Reduce Local Variables and Parameters Before Extracting a Method

If local variables and parameters interfere with extracting a method, use Replace Temp with Query, Introduce Parameter Object or Preserve Whole Object.

Problem

You place the result of an expression in a local variable for later use in your code.

double calculateTotal() {
  double basePrice = quantity * itemPrice;
  if (basePrice > 1000) {
    return basePrice * 0.95;
  }
  else {
    return basePrice * 0.98;
  }
}

Solution

Move the entire expression to a separate method and return the result from it. Query the method instead of using a variable. Incorporate the new method in other methods, if necessar

double calculateTotal() {
  if (basePrice() > 1000) {
    return basePrice() * 0.95;
  }
  else {
    return basePrice() * 0.98;
  }
}
double basePrice() {
  return quantity * itemPrice;
}

Introduce Parameter Object

If local variables and parameters interfere with extracting a method, use Replace Temp with Query, Introduce Parameter Object or Preserve Whole Object.

Problem

Your methods contain a repeating group of parameters.

Solution

Replace these parameters with an object.

Preserve Whole Object

If local variables and parameters interfere with extracting a method, use Replace Temp with Query, Introduce Parameter Object or Preserve Whole Object.

Problem

You get several values from an object and then pass them as parameters to a method.

int low = daysTempRange.getLow();
int high = daysTempRange.getHigh();
boolean withinPlan = plan.withinRange(low, high);

Solution

Instead, try passing the whole object.

boolean withinPlan = plan.withinRange(daysTempRange);

Replace Method with Method Object

If none of the previous recipes help, try moving the entire method to a separate object via Replace Method with Method Object.

Problem

You have a long method in which the local variables are so intertwined that you can’t apply Extract Method.

class Order {
  // ...
  public double price() {
    double primaryBasePrice;
    double secondaryBasePrice;
    double tertiaryBasePrice;
    // Perform long computation.
  }
}

Solution

Transform the method into a separate class so that the local variables become fields of the class.
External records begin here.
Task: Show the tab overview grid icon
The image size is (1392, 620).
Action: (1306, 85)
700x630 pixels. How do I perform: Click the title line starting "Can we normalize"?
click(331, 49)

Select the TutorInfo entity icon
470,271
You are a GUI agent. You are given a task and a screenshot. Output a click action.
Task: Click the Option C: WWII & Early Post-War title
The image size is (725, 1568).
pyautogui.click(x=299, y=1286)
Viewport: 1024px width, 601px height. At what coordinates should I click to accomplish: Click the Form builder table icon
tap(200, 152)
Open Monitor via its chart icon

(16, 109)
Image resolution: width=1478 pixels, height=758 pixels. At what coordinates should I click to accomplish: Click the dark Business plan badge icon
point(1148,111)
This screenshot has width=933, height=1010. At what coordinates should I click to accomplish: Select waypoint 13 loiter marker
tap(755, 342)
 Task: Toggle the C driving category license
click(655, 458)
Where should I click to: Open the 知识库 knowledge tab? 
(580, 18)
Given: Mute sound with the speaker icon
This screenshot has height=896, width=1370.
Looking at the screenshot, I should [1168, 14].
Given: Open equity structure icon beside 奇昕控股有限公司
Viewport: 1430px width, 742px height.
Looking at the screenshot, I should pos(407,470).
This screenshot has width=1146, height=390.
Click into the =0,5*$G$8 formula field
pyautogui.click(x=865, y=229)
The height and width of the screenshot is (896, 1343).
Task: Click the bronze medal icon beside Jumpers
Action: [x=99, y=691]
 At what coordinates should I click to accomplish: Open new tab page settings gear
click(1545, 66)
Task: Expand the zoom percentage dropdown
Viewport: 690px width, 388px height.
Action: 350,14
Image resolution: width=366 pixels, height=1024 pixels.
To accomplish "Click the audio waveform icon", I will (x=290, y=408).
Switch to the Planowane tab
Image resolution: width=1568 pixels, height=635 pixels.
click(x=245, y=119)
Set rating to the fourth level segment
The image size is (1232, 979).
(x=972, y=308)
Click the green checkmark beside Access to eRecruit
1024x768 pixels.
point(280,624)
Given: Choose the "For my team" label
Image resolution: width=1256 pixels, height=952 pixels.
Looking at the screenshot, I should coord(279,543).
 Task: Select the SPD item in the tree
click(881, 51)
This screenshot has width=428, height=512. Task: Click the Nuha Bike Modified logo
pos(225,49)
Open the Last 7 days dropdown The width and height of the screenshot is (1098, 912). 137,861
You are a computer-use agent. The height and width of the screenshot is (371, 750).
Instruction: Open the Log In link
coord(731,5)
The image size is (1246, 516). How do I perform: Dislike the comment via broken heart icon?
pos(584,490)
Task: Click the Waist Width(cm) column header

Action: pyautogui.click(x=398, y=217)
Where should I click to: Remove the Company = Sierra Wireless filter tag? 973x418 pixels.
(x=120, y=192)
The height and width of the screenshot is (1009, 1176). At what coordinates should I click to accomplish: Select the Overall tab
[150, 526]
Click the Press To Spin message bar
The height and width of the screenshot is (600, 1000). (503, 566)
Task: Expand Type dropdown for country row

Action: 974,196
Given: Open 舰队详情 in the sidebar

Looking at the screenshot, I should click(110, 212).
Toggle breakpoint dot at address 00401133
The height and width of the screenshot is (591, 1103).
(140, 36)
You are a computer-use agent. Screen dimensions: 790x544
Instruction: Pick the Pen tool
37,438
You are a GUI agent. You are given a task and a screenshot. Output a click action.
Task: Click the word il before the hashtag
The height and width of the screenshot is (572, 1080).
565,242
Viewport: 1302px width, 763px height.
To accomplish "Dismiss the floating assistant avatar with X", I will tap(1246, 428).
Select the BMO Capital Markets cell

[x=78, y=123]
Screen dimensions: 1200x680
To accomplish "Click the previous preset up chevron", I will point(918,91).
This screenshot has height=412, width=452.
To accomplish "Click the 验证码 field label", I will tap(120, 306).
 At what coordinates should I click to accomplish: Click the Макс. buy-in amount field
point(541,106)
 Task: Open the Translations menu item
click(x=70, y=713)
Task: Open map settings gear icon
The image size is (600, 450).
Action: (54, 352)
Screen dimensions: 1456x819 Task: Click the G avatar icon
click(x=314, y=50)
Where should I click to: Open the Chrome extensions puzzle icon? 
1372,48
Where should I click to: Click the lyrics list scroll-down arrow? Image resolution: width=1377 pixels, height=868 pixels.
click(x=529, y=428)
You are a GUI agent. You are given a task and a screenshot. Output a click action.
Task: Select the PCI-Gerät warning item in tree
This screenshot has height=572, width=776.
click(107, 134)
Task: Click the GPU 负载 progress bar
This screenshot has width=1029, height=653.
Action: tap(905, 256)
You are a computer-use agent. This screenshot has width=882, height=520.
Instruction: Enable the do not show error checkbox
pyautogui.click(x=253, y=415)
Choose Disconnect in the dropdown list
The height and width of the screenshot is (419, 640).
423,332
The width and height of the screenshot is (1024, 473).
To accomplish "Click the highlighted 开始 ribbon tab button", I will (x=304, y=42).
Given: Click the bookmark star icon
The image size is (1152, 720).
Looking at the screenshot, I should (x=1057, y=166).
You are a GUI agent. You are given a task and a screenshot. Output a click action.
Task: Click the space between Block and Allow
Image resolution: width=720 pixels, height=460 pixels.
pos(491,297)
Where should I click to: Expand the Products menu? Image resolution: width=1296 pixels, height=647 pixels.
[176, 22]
Then you can split the method into several methods within the same class.

class Order {
  // ...
  public double price() {
    return new PriceCalculator(this).compute();
  }
}

class PriceCalculator {
  private double primaryBasePrice;
  private double secondaryBasePrice;
  private double tertiaryBasePrice;
  
  public PriceCalculator(Order order) {
    // Copy relevant information from the
    // order object.
  }
  
  public double compute() {
    // Perform long computation.
  }
}

Decompose Conditional

Conditional operators and loops are a good clue that code can be moved to a separate method. For conditionals, use Decompose Conditional. If loops are in the way, try Extract Method.

Problem

You have a complex conditional (if-then/else or switch).

if (date.before(SUMMER_START) || date.after(SUMMER_END)) {
  charge = quantity * winterRate + winterServiceCharge;
}
else {
  charge = quantity * summerRate;
}

Solution

Decompose the complicated parts of the conditional into separate methods: the condition, then and else.

if (isSummer(date)) {
  charge = summerCharge(quantity);
}
else {
  charge = winterCharge(quantity);
}

Extract Method

Conditional operators and loops are a good clue that code can be moved to a separate method. For conditionals, use Decompose Conditional. If loops are in the way, try Extract Method.

Problem

You have a code fragment that can be grouped together.

void printProperties(List users) {
  for (int i = 0; i < users.size(); i++) {
    String result = "";
    result += users.get(i).getName();
    result += " ";
    result += users.get(i).getAge();
    System.out.println(result);

    // ...
  }
}

Solution

Move this code to a separate new method (or function) and replace the old code with a call to the method.

void printProperties(List users) {
  for (User user : users) {
    System.out.println(getProperties(user));

    // ...
  }
}

String getProperties(User user)  {
  return user.getName() + " " + user.getAge();
}

Payoff

Among all types of object-oriented code, classes with short methods live longest. The longer a method or function is, the harder it becomes to understand and maintain it.

In addition, long methods offer the perfect hiding place for unwanted duplicate code.

Large Class

A class contains many fields/methods/lines of code.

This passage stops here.